Il “no” a Draghi paga, Meloni passa subito all’incasso: clamoroso balzo in avanti di FdI, sondaggio Supermerdia
“Effetto Draghi” sui partiti? Sì e no. Nel senso: alcune forze politiche, tipo la Lega, si mantengono stabili nei sondaggi e non pagano il contraccolpo dell’adesione alla larga maggioranza che sostiene l’ex presidente della Bce. Altre, invece, tipo il Pd e i Cinquestelle, continuano a franare nelle indicazioni di voto. A testimonianza che, da un primissimo saggio dell’elettorato, il popolo tradizionalmente di sinistra non ha apprezzato l’accordo con Matteo Salvini e, men che meno, quello con Silvio Berlusconi. Discorso a parte va fatto per Fratelli d’Italia. Il rifiuto di Giorgia Meloni, che ha deciso di rimanere fuori dalla grande coalizione, ha una tara strategica importante. Inizia già a fruttare adesso, a caldo.
E, probabilmente, stare all’opposizione, per FdI, sarà ancora più redditizio nei prossimi mesi, quando il governo Draghi si vedrà obbligato a prendere decisioni difficili e forse impopolari. Agi e Youtrend hanno diffuso ieri la supermedia settimanale dei sondaggi dei principali istituti di ricerca. Un dato non omogeneo è quello del Carroccio. Secondo alcuni è in calo, secondo altri è stabile. Sempre al primo posto, comunque. La media si attesta al 23%. È chiaro che in un primo momento la svolta moderata rischia di deludere una parte dell’elettorato leghista, ma Salvini punta a monetizzare nel lungo periodo la propria presenza nell’esecutivo ed è per questo che ha chiesto (e ottenuto) alcune caselle strategiche per la Lega, come il Turismo. Il Pd è in caduta libera.
Va sotto la soglia del 20 percento, al 19,6. Nicola Zingaretti paga le incertezze di queste settimane. È passato dal dire «mai con la Lega» al ritrovarsi in maggioranza con Salvini e Berlusconi. Una situazione che chiaramente non piace all’elettorato di sinistra, ma che il Pd, un po’ per non disattendere il monito del Quirinale, un po’ per l’assuefazione al potere, ha finito per accettare. Peggio ancora sta il Movimento 5 Stelle. In crisi di leadership, con una scissione alle porte e con un bastian contrario del calibro di Alessandro Di Battista. Logico che i sondaggi piangano. Il dato peggiore è quello registrato da Tecnè, che dà i grillini al 13,1 per cento.
Già da qualche settimana Fdi ha messo la freccia. È il terzo partito e si conferma in crescita (+0,4) al 16,5 per cento. È facile prevedere che il movimento di Meloni salirà ancora, intercettando anche quei voti in libera uscita dagli altri partiti del centrodestra. Buona la performance di Forza Italia. Che sale all’8,1, con uno 0,2 in più rispetto alla scorsa settimana. Al centro resta sostanzialmente stabile Azione di Carlo Calenda, mentre perde qualcosina Italia viva di Matteo Renzi, che “vivacchia” intorno al 3 per cento. Parlando in termini di coalizioni, la sommatoria dei partiti che sostengono il governo Draghi arriva quasi all’80 per cento. Mentre il cosiddetto “intergruppo” tra Pd, Cinquestelle e Leu, capitanato da Giuseppe Conte, raggiungerebbe il 37,9 per cento, distanziato di ben undici punti dal centrodestra unito, che è vicino alla maggioranza assoluta (48,7).
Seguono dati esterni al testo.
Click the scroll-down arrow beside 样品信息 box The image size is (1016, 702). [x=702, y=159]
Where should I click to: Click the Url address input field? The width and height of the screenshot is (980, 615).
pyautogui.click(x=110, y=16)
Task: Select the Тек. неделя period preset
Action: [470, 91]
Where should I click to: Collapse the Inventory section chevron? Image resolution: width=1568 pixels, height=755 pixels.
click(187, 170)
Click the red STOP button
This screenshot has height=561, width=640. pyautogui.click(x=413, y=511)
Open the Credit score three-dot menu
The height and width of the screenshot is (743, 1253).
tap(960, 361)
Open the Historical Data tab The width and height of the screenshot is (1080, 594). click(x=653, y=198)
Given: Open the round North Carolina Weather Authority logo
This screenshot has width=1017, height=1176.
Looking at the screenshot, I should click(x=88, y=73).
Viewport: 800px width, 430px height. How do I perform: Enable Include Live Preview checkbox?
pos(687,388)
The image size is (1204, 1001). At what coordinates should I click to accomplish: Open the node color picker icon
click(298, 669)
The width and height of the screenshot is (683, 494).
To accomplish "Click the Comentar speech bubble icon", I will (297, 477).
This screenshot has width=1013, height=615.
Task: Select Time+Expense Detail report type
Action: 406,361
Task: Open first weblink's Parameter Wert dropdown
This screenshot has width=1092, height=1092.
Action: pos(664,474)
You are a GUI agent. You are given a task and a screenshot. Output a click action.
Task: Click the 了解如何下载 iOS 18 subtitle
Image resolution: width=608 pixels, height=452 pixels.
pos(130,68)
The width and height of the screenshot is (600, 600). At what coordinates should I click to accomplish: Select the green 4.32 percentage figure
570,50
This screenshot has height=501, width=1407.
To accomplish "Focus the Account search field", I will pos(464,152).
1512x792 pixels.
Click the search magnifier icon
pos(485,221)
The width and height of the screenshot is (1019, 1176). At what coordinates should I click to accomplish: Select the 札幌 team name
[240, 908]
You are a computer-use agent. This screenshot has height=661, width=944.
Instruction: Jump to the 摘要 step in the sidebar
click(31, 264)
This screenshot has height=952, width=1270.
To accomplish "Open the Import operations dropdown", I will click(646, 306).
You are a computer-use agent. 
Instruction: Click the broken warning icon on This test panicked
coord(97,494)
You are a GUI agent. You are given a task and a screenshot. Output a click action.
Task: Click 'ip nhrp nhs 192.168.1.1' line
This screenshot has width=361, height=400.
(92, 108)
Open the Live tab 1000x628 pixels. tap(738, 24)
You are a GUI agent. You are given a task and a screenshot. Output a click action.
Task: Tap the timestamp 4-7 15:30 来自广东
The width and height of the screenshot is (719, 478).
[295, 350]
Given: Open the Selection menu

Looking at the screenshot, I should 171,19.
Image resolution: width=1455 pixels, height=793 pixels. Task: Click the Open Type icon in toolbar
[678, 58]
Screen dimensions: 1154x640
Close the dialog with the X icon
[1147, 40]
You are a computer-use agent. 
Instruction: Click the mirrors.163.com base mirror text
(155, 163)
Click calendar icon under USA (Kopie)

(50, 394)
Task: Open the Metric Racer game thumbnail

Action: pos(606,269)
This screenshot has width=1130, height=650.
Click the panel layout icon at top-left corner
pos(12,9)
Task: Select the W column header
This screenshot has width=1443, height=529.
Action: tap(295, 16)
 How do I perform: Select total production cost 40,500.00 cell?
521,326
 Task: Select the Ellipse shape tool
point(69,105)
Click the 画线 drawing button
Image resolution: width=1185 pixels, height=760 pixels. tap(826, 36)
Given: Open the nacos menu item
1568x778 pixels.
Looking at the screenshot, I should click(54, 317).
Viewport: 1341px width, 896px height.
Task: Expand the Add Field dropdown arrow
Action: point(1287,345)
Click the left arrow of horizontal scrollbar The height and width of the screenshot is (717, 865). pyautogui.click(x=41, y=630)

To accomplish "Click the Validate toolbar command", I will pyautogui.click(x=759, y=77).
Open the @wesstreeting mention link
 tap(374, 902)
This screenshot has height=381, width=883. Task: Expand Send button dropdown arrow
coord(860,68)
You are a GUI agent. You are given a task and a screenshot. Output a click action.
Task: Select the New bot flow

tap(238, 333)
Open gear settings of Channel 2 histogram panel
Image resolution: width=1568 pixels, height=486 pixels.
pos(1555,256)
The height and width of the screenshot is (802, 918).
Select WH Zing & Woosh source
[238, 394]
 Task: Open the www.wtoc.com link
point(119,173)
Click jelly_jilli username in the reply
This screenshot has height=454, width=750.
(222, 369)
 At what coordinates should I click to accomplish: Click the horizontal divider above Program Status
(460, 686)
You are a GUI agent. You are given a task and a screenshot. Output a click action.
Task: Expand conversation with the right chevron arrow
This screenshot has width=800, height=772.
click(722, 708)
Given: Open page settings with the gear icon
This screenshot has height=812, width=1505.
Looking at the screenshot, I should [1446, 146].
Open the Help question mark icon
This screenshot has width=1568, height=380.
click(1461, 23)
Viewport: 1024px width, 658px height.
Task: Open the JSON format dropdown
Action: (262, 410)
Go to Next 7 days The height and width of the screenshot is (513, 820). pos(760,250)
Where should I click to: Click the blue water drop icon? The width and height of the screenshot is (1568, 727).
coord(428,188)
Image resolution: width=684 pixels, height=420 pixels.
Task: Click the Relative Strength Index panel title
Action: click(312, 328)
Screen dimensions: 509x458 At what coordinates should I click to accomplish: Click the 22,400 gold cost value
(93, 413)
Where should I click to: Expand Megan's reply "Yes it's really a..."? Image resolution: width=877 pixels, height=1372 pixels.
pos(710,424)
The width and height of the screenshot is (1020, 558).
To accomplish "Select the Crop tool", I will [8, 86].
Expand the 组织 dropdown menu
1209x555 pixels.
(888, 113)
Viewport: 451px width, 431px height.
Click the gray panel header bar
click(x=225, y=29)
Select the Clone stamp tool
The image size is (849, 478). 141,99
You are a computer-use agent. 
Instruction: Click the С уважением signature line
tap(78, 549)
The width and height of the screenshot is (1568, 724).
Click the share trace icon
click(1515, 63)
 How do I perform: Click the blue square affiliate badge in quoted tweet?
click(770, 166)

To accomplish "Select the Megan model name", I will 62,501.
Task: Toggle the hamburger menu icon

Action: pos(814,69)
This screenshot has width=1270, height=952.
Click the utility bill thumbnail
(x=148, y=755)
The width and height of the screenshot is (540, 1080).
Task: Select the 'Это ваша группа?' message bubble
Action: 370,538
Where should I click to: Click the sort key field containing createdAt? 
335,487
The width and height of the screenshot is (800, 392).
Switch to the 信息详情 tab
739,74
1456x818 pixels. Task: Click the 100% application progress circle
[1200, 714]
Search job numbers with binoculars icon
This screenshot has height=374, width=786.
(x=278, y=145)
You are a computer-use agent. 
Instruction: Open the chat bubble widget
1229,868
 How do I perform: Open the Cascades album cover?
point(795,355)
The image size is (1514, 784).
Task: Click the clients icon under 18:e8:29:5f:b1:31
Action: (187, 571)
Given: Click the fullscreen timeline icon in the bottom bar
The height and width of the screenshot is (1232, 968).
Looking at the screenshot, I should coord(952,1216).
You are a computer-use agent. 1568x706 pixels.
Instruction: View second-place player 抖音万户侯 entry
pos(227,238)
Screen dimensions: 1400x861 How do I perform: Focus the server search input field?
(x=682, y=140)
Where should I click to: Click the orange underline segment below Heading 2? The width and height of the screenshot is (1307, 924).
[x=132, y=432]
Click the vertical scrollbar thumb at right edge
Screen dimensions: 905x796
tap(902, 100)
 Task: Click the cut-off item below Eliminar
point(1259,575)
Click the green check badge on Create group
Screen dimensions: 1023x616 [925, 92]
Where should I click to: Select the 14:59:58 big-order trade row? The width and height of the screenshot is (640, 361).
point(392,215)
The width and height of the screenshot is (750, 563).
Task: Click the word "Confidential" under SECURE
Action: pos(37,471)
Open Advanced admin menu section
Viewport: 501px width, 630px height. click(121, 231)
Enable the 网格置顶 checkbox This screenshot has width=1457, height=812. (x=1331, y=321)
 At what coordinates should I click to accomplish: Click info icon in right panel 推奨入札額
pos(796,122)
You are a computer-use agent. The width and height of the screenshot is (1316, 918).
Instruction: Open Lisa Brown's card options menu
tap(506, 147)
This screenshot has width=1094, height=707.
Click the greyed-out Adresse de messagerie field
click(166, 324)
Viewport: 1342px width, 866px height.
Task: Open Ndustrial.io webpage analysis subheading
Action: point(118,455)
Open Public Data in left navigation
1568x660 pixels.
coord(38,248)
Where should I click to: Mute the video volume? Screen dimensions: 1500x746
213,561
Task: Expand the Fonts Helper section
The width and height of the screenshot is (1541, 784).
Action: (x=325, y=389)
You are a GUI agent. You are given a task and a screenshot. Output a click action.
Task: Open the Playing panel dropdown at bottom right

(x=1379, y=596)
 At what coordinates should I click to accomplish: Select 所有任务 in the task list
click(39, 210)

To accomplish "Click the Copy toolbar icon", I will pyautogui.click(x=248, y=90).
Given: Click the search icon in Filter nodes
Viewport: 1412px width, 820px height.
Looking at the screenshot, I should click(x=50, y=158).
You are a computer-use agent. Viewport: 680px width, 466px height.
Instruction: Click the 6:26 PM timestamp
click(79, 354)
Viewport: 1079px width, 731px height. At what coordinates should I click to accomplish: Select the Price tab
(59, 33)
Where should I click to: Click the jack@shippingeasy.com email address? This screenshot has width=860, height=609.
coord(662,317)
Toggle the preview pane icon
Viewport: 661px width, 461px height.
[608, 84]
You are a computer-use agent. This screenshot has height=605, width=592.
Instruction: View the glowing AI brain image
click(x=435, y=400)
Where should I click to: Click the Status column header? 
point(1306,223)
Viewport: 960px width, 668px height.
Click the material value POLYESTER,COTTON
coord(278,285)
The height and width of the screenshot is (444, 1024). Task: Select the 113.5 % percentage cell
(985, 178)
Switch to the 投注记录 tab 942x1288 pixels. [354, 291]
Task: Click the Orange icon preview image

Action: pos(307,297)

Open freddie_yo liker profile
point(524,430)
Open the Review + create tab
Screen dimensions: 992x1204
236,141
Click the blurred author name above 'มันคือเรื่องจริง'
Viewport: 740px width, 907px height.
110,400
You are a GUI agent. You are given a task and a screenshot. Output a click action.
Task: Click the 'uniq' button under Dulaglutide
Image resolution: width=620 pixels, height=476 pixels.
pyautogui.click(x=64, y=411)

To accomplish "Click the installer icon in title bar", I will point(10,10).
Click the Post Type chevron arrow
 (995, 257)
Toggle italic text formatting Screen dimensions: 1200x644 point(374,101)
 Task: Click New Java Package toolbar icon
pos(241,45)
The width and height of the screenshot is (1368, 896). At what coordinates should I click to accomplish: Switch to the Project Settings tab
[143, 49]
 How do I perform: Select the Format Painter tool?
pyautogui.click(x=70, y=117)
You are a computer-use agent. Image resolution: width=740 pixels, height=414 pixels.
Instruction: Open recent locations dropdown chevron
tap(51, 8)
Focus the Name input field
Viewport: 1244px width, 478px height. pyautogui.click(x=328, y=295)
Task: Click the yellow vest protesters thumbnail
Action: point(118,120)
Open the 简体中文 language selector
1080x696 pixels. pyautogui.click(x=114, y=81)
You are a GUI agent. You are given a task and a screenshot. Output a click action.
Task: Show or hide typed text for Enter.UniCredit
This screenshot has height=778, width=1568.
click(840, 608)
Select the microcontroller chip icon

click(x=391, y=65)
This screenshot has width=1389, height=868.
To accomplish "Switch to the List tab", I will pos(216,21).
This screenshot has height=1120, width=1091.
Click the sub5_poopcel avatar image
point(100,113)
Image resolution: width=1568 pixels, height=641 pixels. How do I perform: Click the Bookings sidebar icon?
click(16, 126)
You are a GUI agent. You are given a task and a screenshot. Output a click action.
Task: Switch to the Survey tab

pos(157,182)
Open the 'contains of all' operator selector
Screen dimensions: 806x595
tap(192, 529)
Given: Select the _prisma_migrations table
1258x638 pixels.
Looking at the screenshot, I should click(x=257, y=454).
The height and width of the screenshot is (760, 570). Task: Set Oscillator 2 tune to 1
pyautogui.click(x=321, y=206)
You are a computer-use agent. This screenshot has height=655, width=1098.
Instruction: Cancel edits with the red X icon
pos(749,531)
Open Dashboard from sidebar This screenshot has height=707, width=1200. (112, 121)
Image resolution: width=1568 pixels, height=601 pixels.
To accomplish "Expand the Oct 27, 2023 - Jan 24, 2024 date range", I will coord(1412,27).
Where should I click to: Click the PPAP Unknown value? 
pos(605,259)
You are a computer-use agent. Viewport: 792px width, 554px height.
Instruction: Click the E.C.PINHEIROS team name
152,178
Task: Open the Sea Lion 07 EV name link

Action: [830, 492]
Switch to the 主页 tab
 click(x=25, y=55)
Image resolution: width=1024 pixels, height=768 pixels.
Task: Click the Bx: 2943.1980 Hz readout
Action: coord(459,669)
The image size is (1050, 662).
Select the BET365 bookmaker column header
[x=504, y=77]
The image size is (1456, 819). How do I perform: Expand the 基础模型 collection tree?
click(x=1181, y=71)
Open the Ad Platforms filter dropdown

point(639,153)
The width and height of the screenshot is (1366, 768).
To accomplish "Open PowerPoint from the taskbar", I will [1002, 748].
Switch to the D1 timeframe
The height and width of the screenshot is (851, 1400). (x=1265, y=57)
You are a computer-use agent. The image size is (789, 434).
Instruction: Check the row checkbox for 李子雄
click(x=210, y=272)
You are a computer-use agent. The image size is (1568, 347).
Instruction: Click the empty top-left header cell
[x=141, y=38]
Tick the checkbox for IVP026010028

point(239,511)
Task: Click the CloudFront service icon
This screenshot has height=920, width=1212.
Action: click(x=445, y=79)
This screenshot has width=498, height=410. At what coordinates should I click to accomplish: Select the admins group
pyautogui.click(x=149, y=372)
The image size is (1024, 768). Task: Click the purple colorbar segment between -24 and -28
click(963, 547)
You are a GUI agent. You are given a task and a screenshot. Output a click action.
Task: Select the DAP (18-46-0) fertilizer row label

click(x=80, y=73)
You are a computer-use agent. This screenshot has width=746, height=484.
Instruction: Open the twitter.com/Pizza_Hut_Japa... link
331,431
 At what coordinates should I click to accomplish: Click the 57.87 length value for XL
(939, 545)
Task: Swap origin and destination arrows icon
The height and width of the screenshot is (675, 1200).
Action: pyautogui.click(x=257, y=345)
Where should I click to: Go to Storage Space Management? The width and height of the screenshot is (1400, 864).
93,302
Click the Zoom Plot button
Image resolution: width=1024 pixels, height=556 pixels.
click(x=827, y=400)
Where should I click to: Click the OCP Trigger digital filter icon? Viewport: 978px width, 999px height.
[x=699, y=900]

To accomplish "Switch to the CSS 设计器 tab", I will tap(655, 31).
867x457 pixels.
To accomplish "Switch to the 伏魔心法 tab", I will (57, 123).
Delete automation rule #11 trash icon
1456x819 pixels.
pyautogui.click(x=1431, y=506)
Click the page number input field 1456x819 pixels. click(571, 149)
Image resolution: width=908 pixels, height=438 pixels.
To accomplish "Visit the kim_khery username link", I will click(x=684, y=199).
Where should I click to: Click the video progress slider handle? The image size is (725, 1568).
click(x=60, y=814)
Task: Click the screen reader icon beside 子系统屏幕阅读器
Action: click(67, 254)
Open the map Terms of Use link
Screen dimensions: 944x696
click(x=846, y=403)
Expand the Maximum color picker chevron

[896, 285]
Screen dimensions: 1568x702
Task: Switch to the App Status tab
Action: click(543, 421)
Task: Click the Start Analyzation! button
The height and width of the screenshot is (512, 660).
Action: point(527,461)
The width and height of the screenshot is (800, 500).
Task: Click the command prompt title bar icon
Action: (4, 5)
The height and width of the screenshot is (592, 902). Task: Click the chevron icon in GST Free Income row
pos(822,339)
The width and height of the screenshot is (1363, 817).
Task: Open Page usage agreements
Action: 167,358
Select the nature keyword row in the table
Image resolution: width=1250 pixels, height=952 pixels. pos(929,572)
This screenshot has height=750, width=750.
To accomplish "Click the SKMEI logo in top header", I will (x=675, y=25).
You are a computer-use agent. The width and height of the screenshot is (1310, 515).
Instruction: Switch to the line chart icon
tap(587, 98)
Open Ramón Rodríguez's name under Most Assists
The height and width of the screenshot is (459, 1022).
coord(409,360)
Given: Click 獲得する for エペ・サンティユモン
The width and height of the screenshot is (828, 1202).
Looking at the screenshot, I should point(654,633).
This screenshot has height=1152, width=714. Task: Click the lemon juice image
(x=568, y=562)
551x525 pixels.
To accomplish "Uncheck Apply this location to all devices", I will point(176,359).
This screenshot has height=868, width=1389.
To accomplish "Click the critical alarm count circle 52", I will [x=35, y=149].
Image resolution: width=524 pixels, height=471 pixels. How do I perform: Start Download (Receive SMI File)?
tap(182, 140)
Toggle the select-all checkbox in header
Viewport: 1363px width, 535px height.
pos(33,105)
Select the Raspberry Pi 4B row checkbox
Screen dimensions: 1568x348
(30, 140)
C’è poi il tema del fantomatico partito di Conte. L’ex premier non ha ancora deciso cosa fare da grande. Nel dubbio, però, Euromedia research ha testato il potenziale di una lista guidata dall’Avvocato. Ebbene, secondo Alessandra Ghisleri, essa raggiungerebbe il 12,4 per cento. E tutto a danno di 5s e Pd. I grillini scenderebbero al 10,7, i dem al 12,4. Ecco spiegato il motivo per cui Zingaretti vuole evitare in ogni modo che Conte si metta in proprio. Di qui la genesi dell’intergruppo. Un modo per porre le basi di una ipotetica nuova coalizione giallorossa che avrebbe come leader proprio l’ex premier. Se invece Conte decidesse di accettare la guida dei pentastellati, questi crescerebbero fino al 20 per cento, mentre il Pd perderebbe comunque terreno, posizionandosi intorno un triste 15 per cento.